◆ **Brief**
The expected output is every entry, copied exactly.

[Data to use]

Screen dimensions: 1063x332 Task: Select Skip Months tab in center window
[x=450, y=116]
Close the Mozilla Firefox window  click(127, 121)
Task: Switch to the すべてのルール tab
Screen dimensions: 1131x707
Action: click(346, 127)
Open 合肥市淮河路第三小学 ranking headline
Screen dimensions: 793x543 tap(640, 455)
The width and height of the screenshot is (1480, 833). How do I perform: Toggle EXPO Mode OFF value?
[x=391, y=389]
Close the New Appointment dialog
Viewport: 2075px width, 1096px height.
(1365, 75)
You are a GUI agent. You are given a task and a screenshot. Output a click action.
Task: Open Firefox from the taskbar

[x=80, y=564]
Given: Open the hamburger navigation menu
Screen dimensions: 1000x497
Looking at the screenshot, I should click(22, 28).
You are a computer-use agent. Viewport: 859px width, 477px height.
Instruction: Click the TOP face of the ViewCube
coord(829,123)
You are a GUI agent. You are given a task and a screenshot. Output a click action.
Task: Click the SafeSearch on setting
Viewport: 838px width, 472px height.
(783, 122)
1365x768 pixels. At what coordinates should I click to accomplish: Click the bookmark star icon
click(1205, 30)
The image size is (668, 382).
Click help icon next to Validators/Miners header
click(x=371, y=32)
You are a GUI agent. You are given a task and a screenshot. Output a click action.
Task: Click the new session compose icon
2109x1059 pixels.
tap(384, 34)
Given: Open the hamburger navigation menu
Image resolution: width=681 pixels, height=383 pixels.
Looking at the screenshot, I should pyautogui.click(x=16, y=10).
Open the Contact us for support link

[/Data to use]

◆ **Solved exercise**
Screen dimensions: 1063x332 Task: Select Skip Months tab in center window
[x=450, y=116]
Close the Mozilla Firefox window  click(127, 121)
Task: Switch to the すべてのルール tab
Screen dimensions: 1131x707
Action: click(346, 127)
Open 合肥市淮河路第三小学 ranking headline
Screen dimensions: 793x543 tap(640, 455)
The width and height of the screenshot is (1480, 833). How do I perform: Toggle EXPO Mode OFF value?
[x=391, y=389]
Close the New Appointment dialog
Viewport: 2075px width, 1096px height.
(1365, 75)
You are a GUI agent. You are given a task and a screenshot. Output a click action.
Task: Open Firefox from the taskbar

[x=80, y=564]
Given: Open the hamburger navigation menu
Screen dimensions: 1000x497
Looking at the screenshot, I should click(22, 28).
You are a computer-use agent. Viewport: 859px width, 477px height.
Instruction: Click the TOP face of the ViewCube
coord(829,123)
You are a GUI agent. You are given a task and a screenshot. Output a click action.
Task: Click the SafeSearch on setting
Viewport: 838px width, 472px height.
(783, 122)
1365x768 pixels. At what coordinates should I click to accomplish: Click the bookmark star icon
click(1205, 30)
The image size is (668, 382).
Click help icon next to Validators/Miners header
click(x=371, y=32)
You are a GUI agent. You are given a task and a screenshot. Output a click action.
Task: Click the new session compose icon
2109x1059 pixels.
tap(384, 34)
Given: Open the hamburger navigation menu
Image resolution: width=681 pixels, height=383 pixels.
Looking at the screenshot, I should pyautogui.click(x=16, y=10).
Open the Contact us for support link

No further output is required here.